Zusammengefasst hat der Autor seine Erinnerungen in dem Buch "Keiner kommt durch". Denn exakt 35 Jahre ist es her, dass der US-amerikanische Sänger Bruce Springsteen sich bereit erklärt hatte, mit der E Street Band am 19. Juli 1988 für die Jugend der DDR in Ost-Berlin zu spielen.
"Badlands" (Ödland) zum Einstieg auf der FDJ-Bühne – wer hätte das für möglich gehalten? Wollte das SED-Regime mit diesem Konzert etwa Glasnost und Perestroika à la Gorbatschow zelebrieren? "Natürlich wollte der Regierungsapparat ein Gegengewicht zu den Trends aus dem Westen setzen, mehr Offenheit vorgaukeln, die junge Generation beruhigen und beschwichtigen", sagt der Politikwissenschaftler: "Aber damit haben die sich ganz schön verkalkuliert und so erst den Geist der Freiheit ins Land gelassen."
"Die schönsten vier Stunden meines Lebens"

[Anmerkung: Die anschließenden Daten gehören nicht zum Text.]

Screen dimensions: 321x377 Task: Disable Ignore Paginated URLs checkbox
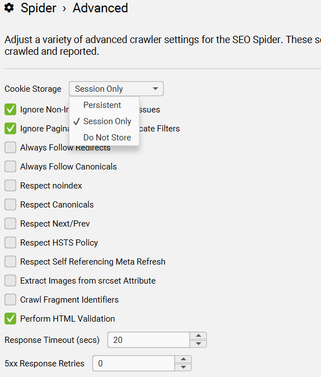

Die Masse jubelte, genoss die fetzigen Melodien und stillte für einen Moment ihren Hunger nach Lebensfreude. "Es war unvergleichlich, wunderbar, der Beat, der Rhythmus", kommt Schultke im Haus auf der Grenze ins Schwärmen, "es waren die vier schönsten Stunden meines Lebens."Dabei war der Alltag für ihn alles andere als ein Zuckerschlecken. Als 19-jähriger traf er sich mit seiner Brieffreundin in Ungarn. Er zog eine Flucht ins US-Konsulat in Erwägung, verwarf die Idee aber wieder. Drei Monate später erhielt Schultke die Einberufung zur Armee. Er verweigerte seine Unterschrift im Dienstpass, berichtete vom militärischen Drill, vom Umgang mit dem Schießbefehl und Schikanen innerhalb der Truppe, aber auch von Kameradschaft, der engen Beziehung zu den Hunden, mit denen er entlang des Grenzzauns am Brocken patrouillierte sowie dem umfassenden Spitzelsystem in den eigenen Reihen. "Eigentlich wollte ich nur noch raus, aber das war unmöglich. Als Grenzsoldat habe ich letztendlich sogar meine eigene Gefangenschaft selbst bewacht", stellt er rückblickend fest.